Regarding aetiology we found only two studies with a low overall risk of bias (low risk of bias for the domains A, B and C). The majority of studies considers just the GPs diagnosis without follow up or standardised diagnostic approach. Moreover they do not define aetiological categories and therefore the forming of categories was difficult and at risk of overlapping. For example, some studies provided no information, under which category cerebrovascular diseases were grouped (neurological or cardiogenic).

Dizziness may have a multifactorial origin and therefore some studies allow more than one diagnosis per patient, resulting in a sum of all diagnoses over 100% and accordingly higher percentages in all aetiological categories. Other studies have a high proportion of unclear diagnosis, leading to lower percentages in other categories.

Due to the small number of trustworthy studies we could not assess, how duration of dizziness, patients age or gender influenced the proportion of underlying etiologies.

Limitations

There are limitations to our study, influenced by three factors, which could lead to a bias in interpretation:

First, factors which influence the internal validity of the included studies like incomplete recruitment or imprecise inclusion criteria.
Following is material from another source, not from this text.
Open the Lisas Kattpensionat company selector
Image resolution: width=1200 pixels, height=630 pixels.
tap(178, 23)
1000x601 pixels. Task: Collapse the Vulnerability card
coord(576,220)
We controlled this type of bias with rigorous quality assessment and defined clear inclusion criteria for all included studies.
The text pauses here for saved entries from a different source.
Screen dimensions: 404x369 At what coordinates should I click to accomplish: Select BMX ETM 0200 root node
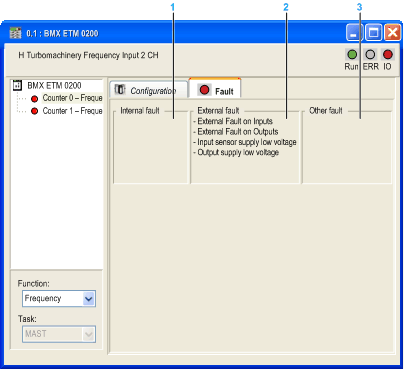pos(54,85)
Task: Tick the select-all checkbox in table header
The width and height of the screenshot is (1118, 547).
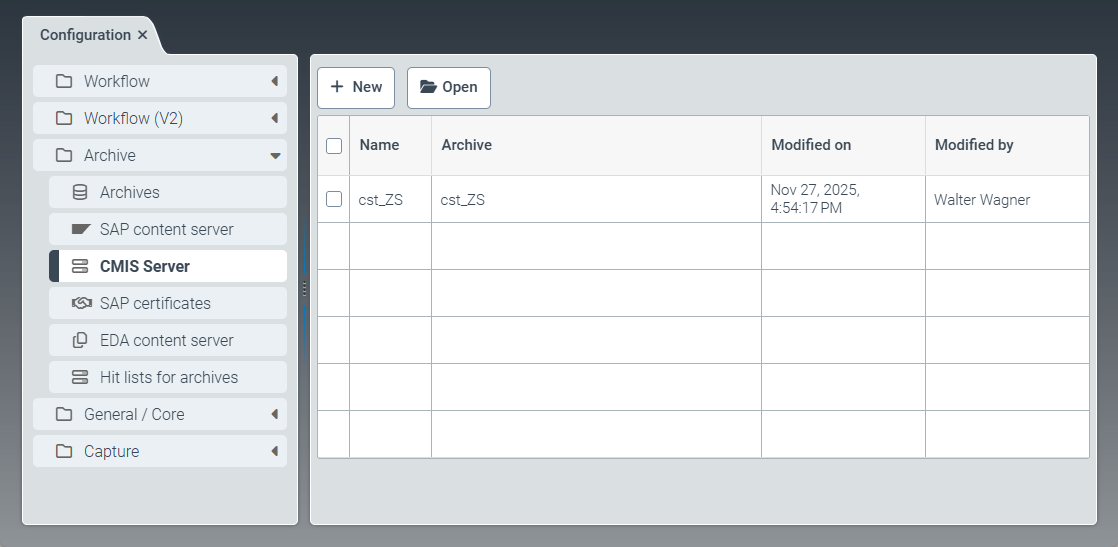Action: point(334,146)

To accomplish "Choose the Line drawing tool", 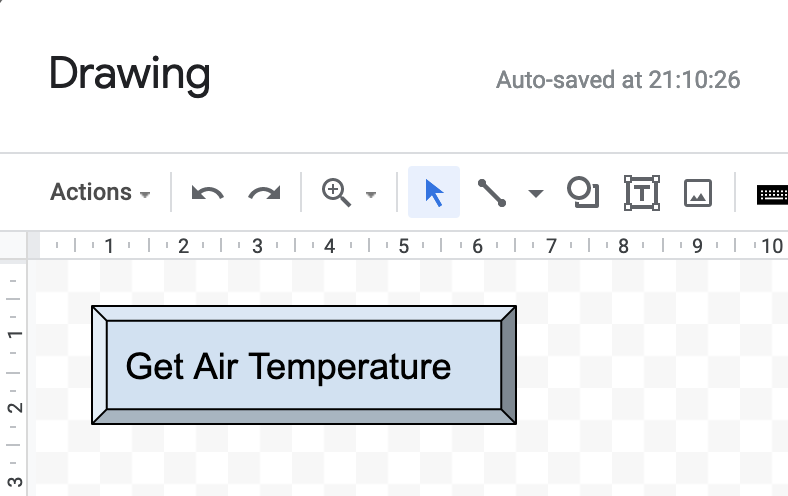I will pyautogui.click(x=491, y=192).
Second, factors which might influence the external validity of the included studies like setting or recruitment characteristics that influence transferability to the local health care system.
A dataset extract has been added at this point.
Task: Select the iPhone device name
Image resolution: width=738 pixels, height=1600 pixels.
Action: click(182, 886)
Third, factors which influence the internal validity of this systematic review like mistakes in the screening process or full text analysis. Both processes were performed by two independent reviewers, which minimized this risk.

The majority of the included studies have been conducted in health care systems with a gatekeeper, some studies are from countries with direct access to specialists care. This lack of a filter might have an impact on the aetiology of the symptoms and adds an additional source of heterogeneity. These differences cannot only be seen between countries but also within one country. Germany, for example, has not an official gate keeping system but some counties have implemented a voluntary gate keeping system. Additionally, in rural areas patients tend always to contact their GP first while in urban areas specialist are contacted directly in comparatively higher frequency.

In regard to our third research question (prognosis) we could only include data looking at ‘usual care’ and did not perform an evaluation of the effectiveness of available treatments which limits the practical application of our findings.

Due to the missing quality standard for symptom evaluating studies we developed a more comprehensive catalogue of criteria that, when applied to the included studies, showed a broad spectrum from low to high risk of bias. As this also may introduce variance across studies, we did not pool data.

Although we have decided on structured steps concerning our search strategy, data extraction and analysis, we have not published a review protocol.

Conclusions

In conclusion, we have shown that vertigo and dizziness are common reasons for consultation in general practice. The review identified only few studies that were pointing with a low risk of bias to the aetiology of dizziness. It would be desirable to develop better methodological procedures that allow conducting studies with a lower risk of bias. As there are already enough reliable data on prevalence, future studies should concentrate on assessing aetiology of dizziness. Many studies included in this review grouped a considerable number of patients in the category ‘diagnosis not possible’. While this surely reflects the reality in a certain percentage of patients, future research should concentrate on developing an internationally unified and accepted reference standard for the main underlying aetiologies of dizziness.

As prognosis often is not very good, rehabilitative aspects in patients with dizziness seem to be important for both research and practical implementation.

Furthermore, in many cases the underlying cause of the complaints remains unexplained. Here we can see the need of developing practical guidelines for the work up of dizziness and vertigo in primary care.